参考情報として、お墓参りの頻度に関するアンケートの調査結果によると、以下のように『年に数回』という方が多いことが分かりました。
出典:墓地に関する世論調査(内閣府)
- 月に1〜2回位:7.9%
- 年に3〜5回位:31.7%
- 年に1〜2回位:42.7%
- ほとんど行かない:15.2%
故郷の田舎や遠い場所にお墓があると、お墓参りの頻度も少なくなりがちです。
永代供養墓は、公共交通機関による交通アクセスが便利な場所や、階段や坂道などが少なく、気楽に訪れやすい場所を選ぶと良いでしょう。
②宗教・宗旨宗派
宗教や宗旨宗派にこだわりのある方は、永代供養先の供養方法についてもしっかりと確認しましょう。

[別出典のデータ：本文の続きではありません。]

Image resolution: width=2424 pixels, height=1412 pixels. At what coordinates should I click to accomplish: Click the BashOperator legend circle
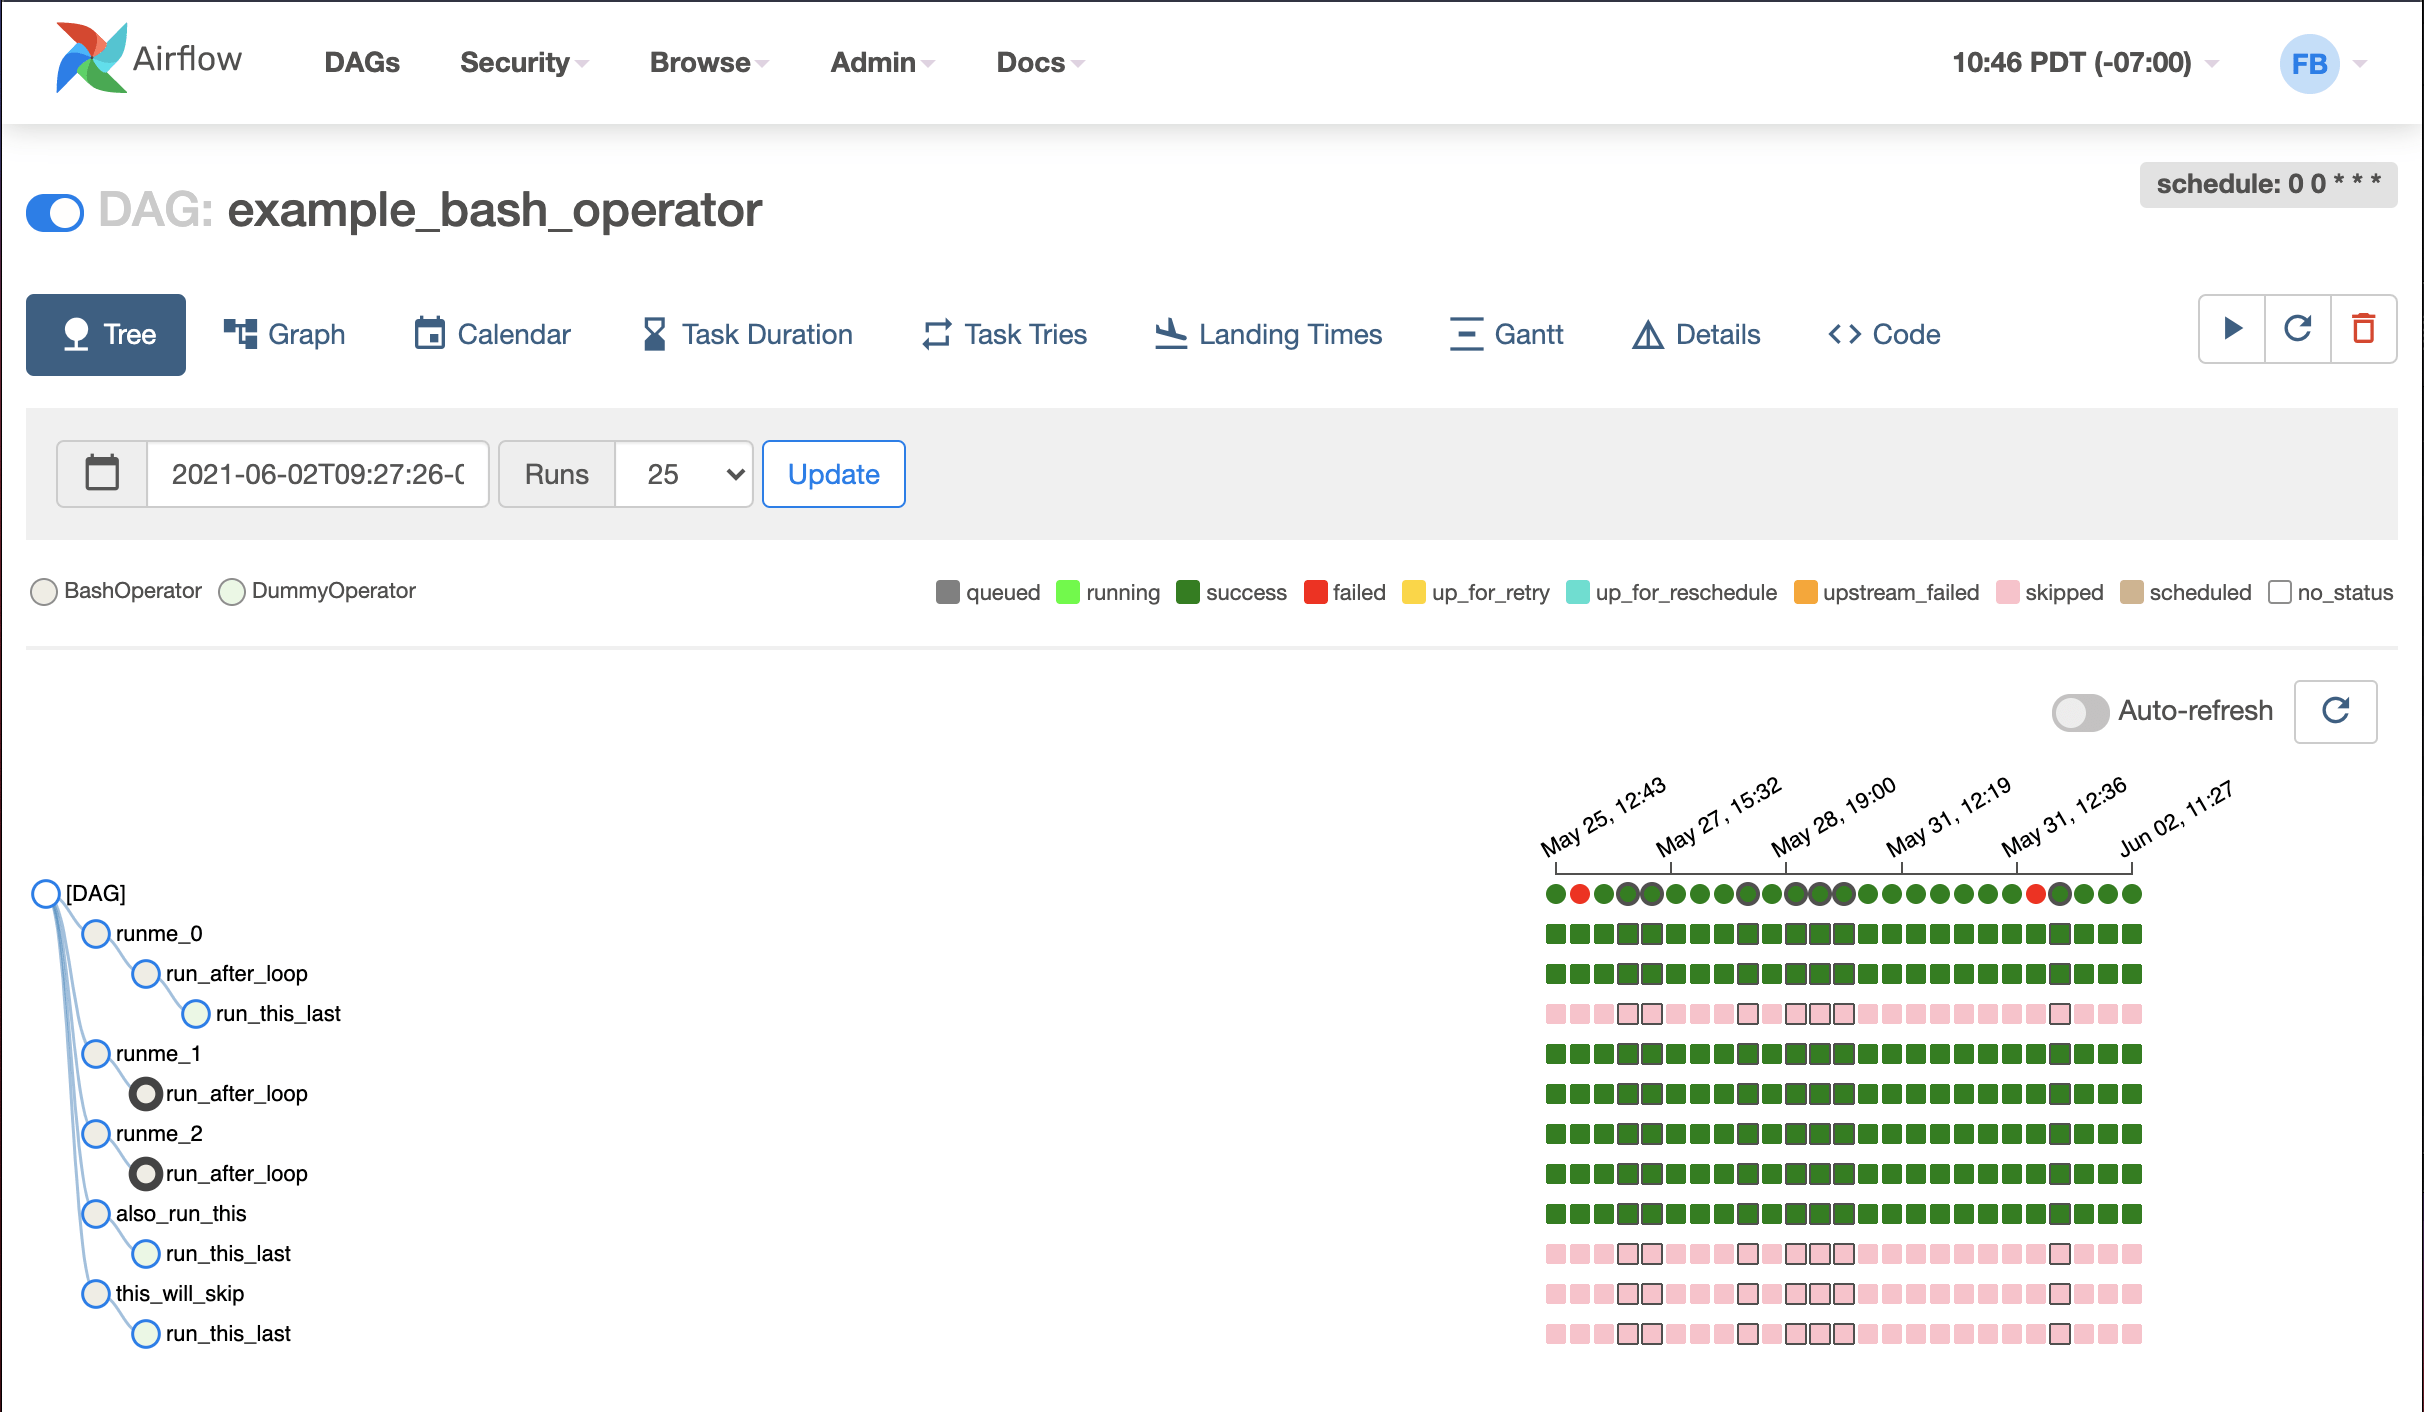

永代供養墓の多くは、過去の宗教・宗旨宗派を問わずに納骨が可能ですが、寺院では他寺の僧侶の出入りが自由にできないことが一般的です。
また、永代供養墓を経営できるのは、地方公共団体、公益法人、寺院のみに限られており、遺骨はお墓以外の場所へ埋葬・納骨することが法律で禁止されています。
出典:墓地、埋葬等に関する法律(厚生労働省)
どうしても宗教にこだわりがある場合や、お付き合いのある宗教者へ供養をしてほしい場合は、公営墓地や公益法人の永代供養墓を選択すると良いでしょう。
③永代供養墓の種類
永代供養墓を選ぶ際は種類を重視すると、失敗や後悔を防ぎやすく、理想のタイプを絞りやすくなります。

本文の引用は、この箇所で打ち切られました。